── Records for the exercise

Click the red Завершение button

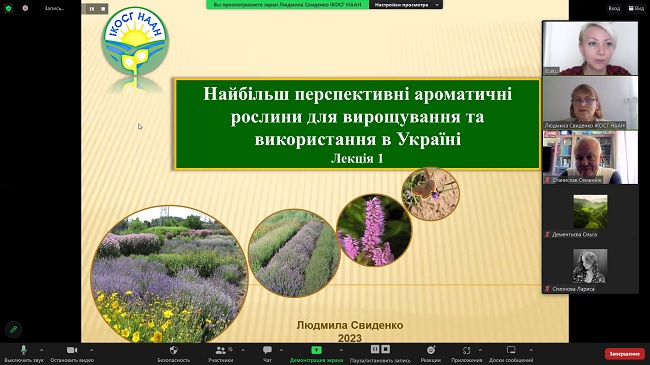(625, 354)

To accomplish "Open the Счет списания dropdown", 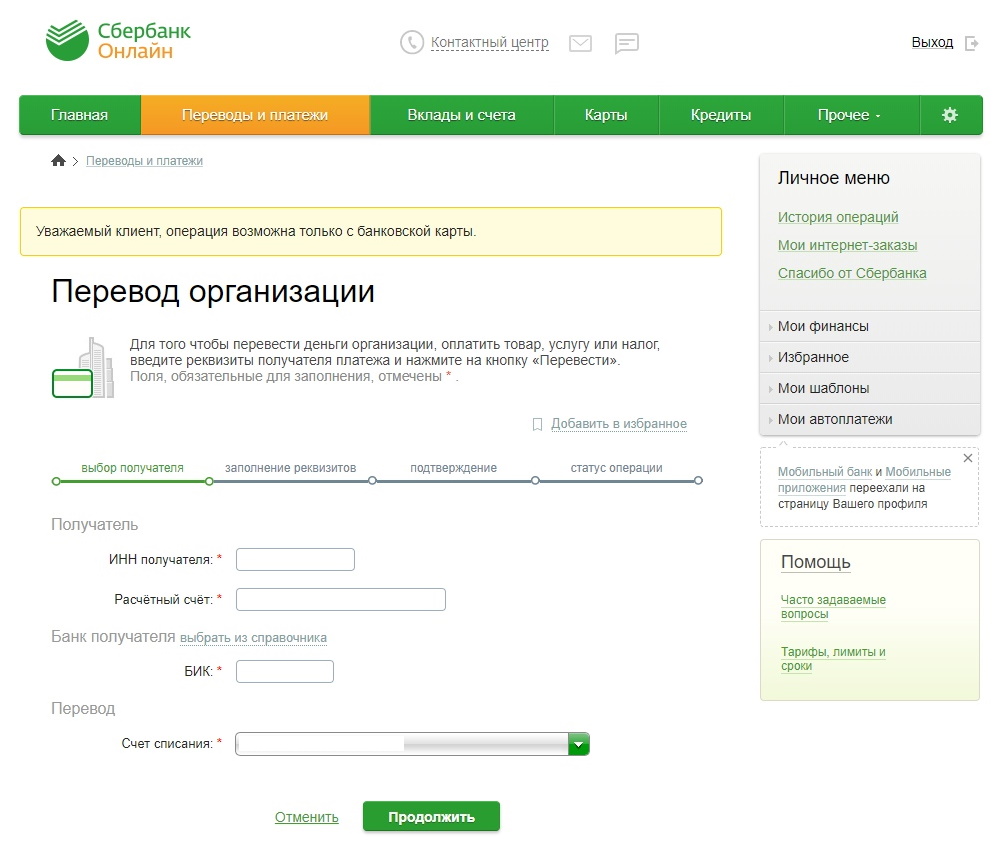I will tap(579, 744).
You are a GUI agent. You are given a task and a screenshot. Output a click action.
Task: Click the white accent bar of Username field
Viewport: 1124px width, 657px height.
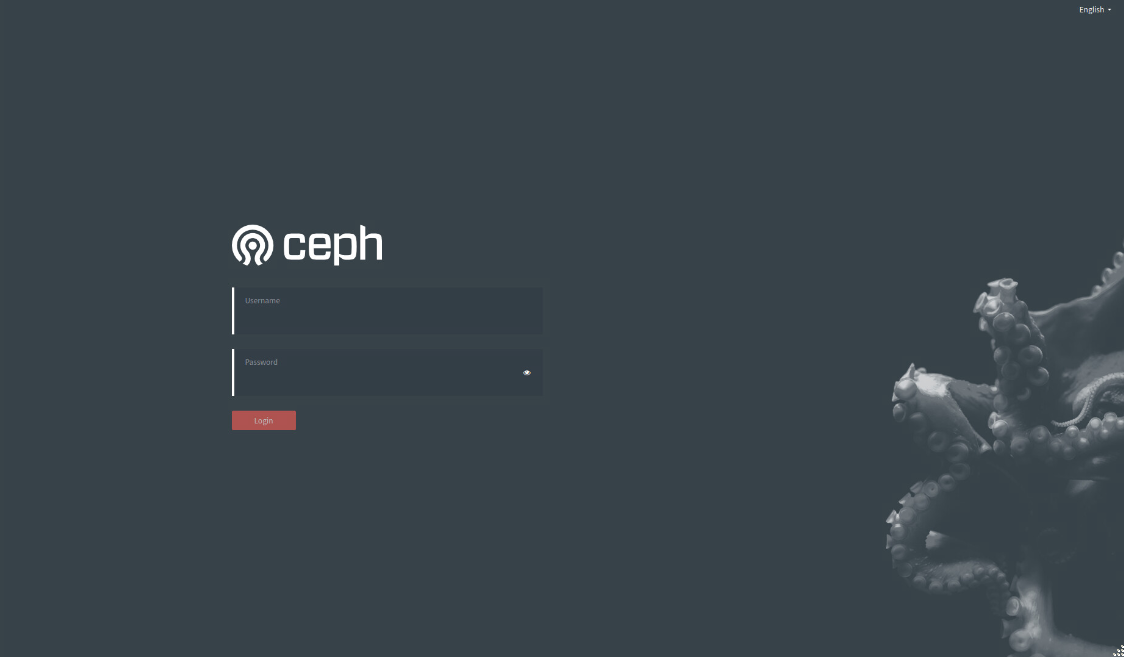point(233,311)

────

**Required work**: Starting at the line that contains "You are a GUI", please write out each line through the last line of the data, both ends included, and keep pictures out of the copy.

**Answer to this task**:
You are a GUI agent. You are given a task and a screenshot. Output a click action.
Task: Click the white accent bar of Username field
Viewport: 1124px width, 657px height.
point(233,311)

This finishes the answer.